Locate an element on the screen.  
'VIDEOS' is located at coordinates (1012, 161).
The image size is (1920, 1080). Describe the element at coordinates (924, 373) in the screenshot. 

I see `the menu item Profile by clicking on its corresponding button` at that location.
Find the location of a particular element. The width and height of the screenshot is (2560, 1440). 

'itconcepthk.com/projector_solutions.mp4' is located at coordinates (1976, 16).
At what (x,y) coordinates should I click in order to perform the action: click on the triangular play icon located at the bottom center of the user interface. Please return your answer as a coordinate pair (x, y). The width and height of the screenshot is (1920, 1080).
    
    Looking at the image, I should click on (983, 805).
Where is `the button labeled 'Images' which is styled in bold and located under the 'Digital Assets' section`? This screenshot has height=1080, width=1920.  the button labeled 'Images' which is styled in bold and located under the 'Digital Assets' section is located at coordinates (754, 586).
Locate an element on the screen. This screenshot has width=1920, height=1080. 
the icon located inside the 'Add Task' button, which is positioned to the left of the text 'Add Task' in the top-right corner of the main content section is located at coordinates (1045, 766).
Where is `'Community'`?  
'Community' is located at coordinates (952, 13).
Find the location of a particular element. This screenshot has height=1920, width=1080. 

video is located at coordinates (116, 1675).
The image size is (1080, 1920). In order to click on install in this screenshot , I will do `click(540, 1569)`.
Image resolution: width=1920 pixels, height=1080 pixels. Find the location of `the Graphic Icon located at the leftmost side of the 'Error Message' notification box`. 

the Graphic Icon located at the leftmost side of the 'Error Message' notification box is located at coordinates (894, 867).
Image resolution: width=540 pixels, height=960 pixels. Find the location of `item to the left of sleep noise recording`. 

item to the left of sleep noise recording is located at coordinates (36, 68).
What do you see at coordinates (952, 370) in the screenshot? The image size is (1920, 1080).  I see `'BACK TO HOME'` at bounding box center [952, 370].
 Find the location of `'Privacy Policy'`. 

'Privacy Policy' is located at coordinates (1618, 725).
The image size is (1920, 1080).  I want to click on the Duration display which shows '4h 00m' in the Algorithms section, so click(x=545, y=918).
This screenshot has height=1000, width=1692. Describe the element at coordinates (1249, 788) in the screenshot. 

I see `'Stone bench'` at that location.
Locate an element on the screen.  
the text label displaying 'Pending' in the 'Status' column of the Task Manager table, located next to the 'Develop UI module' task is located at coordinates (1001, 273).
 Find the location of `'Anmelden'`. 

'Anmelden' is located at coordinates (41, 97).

Task to carry out: Convert the lines into a JSON list of strings with one string per line, leaving out blank lines. Begin at the first line and stop after the line containing "Looking at the".

Correct result:
[
  "Locate an element on the screen.  ",
  "'VIDEOS' is located at coordinates (1012, 161).",
  "The image size is (1920, 1080). Describe the element at coordinates (924, 373) in the screenshot. ",
  "I see `the menu item Profile by clicking on its corresponding button` at that location.",
  "Find the location of a particular element. The width and height of the screenshot is (2560, 1440). ",
  "'itconcepthk.com/projector_solutions.mp4' is located at coordinates (1976, 16).",
  "At what (x,y) coordinates should I click in order to perform the action: click on the triangular play icon located at the bottom center of the user interface. Please return your answer as a coordinate pair (x, y). The width and height of the screenshot is (1920, 1080).",
  "    Looking at the image, I should click on (983, 805)."
]